Within the human relationship to the bovine species over many centuries, we’ve always been breeding them in order to consume them. Their bodies that we’ve created enter our bodies through the consumption of their milk or their meat and I see that the human–bovine relationship is so intertwined. ‘Sire’ makes the reality of the current situation of animal breeding and genetics more visible and allows people to come up with their own judgement or conclusions on it. In the context of a very urban audience, whose only exposure to livestock is the image of a cow on the front of meat packaging, ‘Sire’ reminds them that this meat comes from a living being and that the whole process surrounding that production is very scientific. People might think farmers are in the fields and stuck in the 19th century but that’s really not true; they’re actually putting into practice really cutting-edge work.
A space to think about new questions
The bulls I photographed were from Dovea Genetics, a pedigree bull stud farm based in Thurles, County Tipperary.

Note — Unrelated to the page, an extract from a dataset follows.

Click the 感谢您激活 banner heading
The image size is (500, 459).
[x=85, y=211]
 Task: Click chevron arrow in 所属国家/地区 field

Negotiating access wasn’t easy or straightforward; I had to reassure them that my intentions were good and it was worth collaborating with me to make these processes visible. I worked very closely with the bulls’ handlers, who knew each of the bulls’ personalities. They were able to recommend bulls that would be more agreeable to putting an object on their back. The whole proposition of using animals in an artwork is a contentious issue and one that I had to be really conscious of throughout the development of Sire. When we were making the photographs, what was first and foremost in all of our minds was the health and safety of the animals.
‘Sire’ disseminates complicated scientific ideas in a tangible way. Art shouldn’t be about merely illustrating what science does. Art–science collaborations should open up a space to think about new questions; I think art functions well whenever it poses a question back to the scientists. These collaborations should encourage us to think about where we’re going as a society and as a species.
About the author
Maria McKinney is an artist based in Dublin. She undertook a residency at University College Dublin in 2016. Her work explores the impact of human intervention on the natural world, often bringing together unusual contemporary materials and traditional craft techniques. She was awarded a Wellcome Arts Award in 2015 to produce ‘Sire’.